I recently moderated a web forum with SAP's Ginger Gatling, Corrie Brague, and Werner Daehn on improving and monitoring data quality with SAP Data Services. Ginger, Corrie, and Werner took questions on data cleansing support for European standards, using SAP NetWeaver BW vs. SAP Data Services, integration with other SAP applications, and other topics.
For the full Q&A, you can view the questions and Ginger, Corrie, and Werner's responses in the IT Forum, or read excerpts from the transcript of the Q&A below.
Scott Priest (moderator): Welcome to today's Forum on data quality and SAP Data Services.
I'm happy to have SAP's Ginger Gatling here, joined by two SAP Data Services gurus -- Corrie Brague and Werner Daehn -- from the new Enterprise Information Management for SAP book to answer your questions during the next hour.
Ginger is an author for SAP Professional Journal and SAPexperts, and has been a driving force behind this new EIM book. She's joined today by Corrie Brague, Director of Information Quality and Insight (IQI) Product Management for SAP, and Werner Daehn, Product Manager for SAP Data Services and manager of the Data Services wiki on SCN.
Welcome, Ginger, Corrie & Werner, and thanks for joining us today! It looks like there are plenty of questions to get started, so we'll get started right away.
MaureenCadden: Has SAP come out yet with a version of Data Services that works with Internet Explorer 9? If not, is there an expected date?
Corrie Brague: The Data Services (and Information Steward) 4.1 releases, now in Ramp Up, support Internet Explorer version 9.
For more information on the Data Services 4.1 Ramp Up program, please visit here.
eccard-von-bentivegni: How is the support of legal forms in company names?
The desire is to have the most common legal forms of Europe in a table with two or three columns: the abbreviation of the legal form, the whole name (long name) of the legal form, and maybe country of usage (a so-called synonym table for companies).

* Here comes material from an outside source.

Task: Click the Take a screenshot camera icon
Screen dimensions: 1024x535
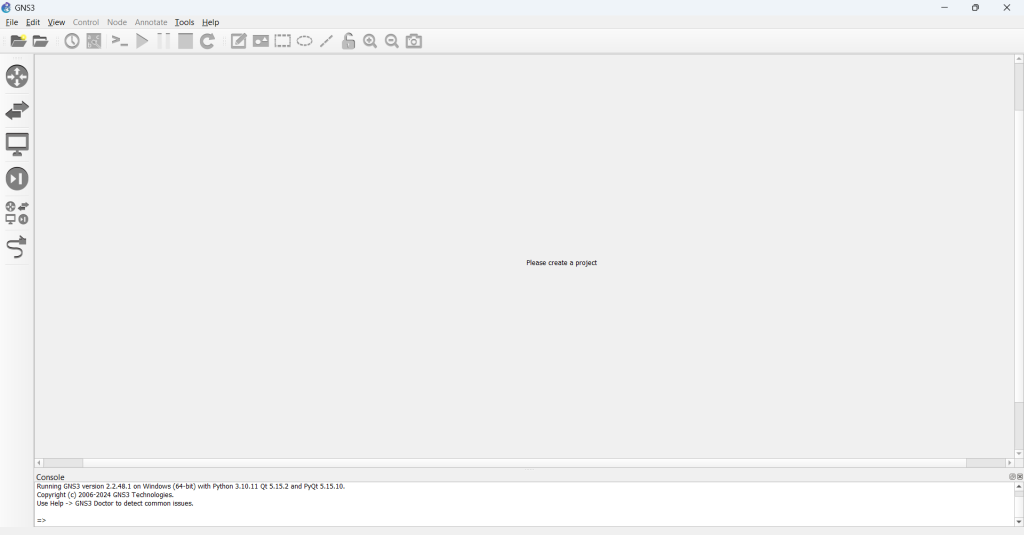Action: pos(415,42)
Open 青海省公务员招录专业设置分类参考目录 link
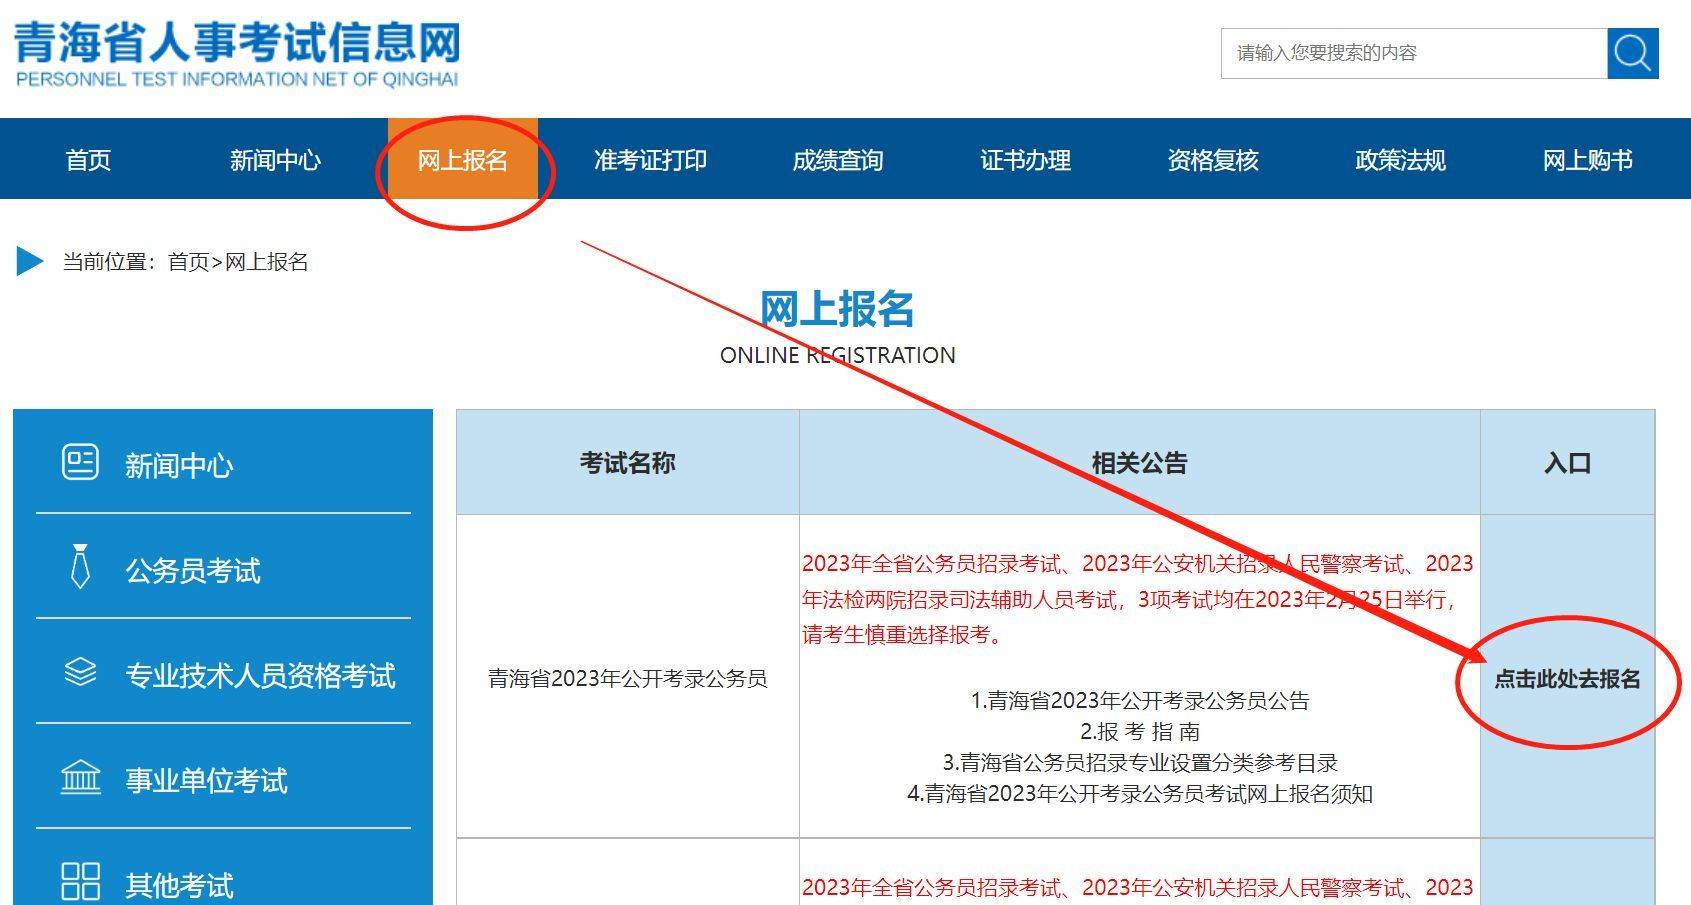The height and width of the screenshot is (905, 1691). [x=1140, y=763]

Actually, I could use basically the search_replace-function in a data flow to standardize the legal form of company names like 'AG' for 'Aktiengesellschaft' in Germany, but I have to build my own table with all often-used similar entries to the first one, like 'AG' for 'Aktienges.', 'AG' for 'Aktiengesellsch.', 'AG' for 'Aktiengesell.', etc.
Further, if I want to standardize legal forms with several words like 'PLC' for 'Public Limited Company' or 'LLP' for 'Limited Liability Partnership', then I have to use the comparison flag 'SR_STRING' instead of 'SR_WORD' but with the negative effect that it will also change in parts of words, which is mainly for the German language a problem with sometimes very long words, e.g., 'Baumschulenoberaufseherschuhbendel' is changed to 'BSnoberaufseherschuhbendel' if the change is activated from 'Baumschule' to 'BS'. What I want to say is that Data Services works often very fine for US countries but not to some markets from Europe like now in this case. Which data quality support do we have for special requirements from Europe markets like France, Spain, Germany, Italy, etc.?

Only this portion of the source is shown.